----- Dataset

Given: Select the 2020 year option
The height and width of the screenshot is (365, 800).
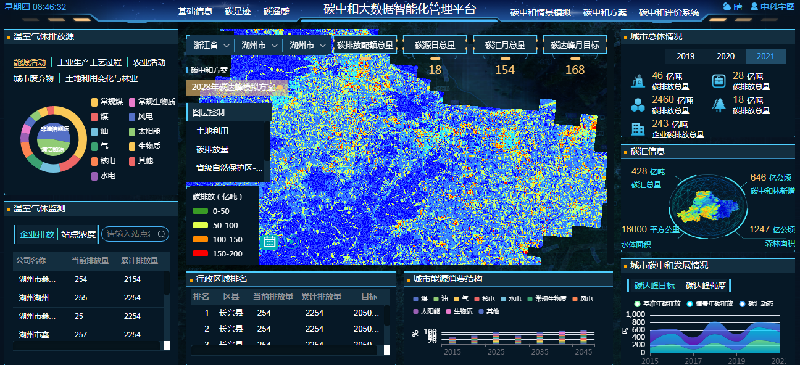Looking at the screenshot, I should point(726,57).
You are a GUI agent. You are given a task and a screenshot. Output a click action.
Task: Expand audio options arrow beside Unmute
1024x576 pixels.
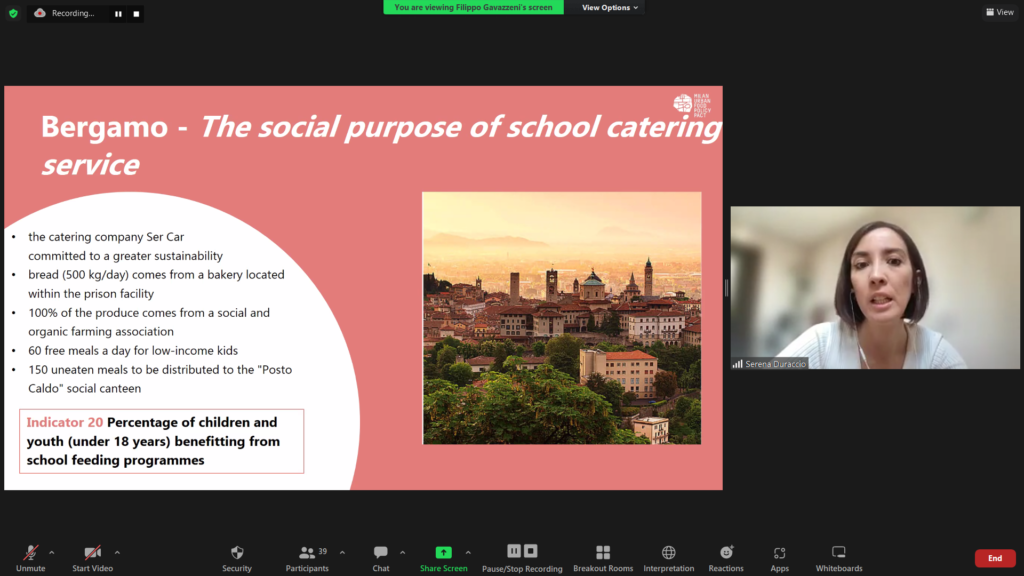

----------

Task goal
Write the material out again exactly as it appears, dropping the pictures.

Response for this exercise
Given: Select the 2020 year option
The height and width of the screenshot is (365, 800).
Looking at the screenshot, I should point(726,57).
You are a GUI agent. You are given a task and a screenshot. Output a click action.
Task: Expand audio options arrow beside Unmute
1024x576 pixels.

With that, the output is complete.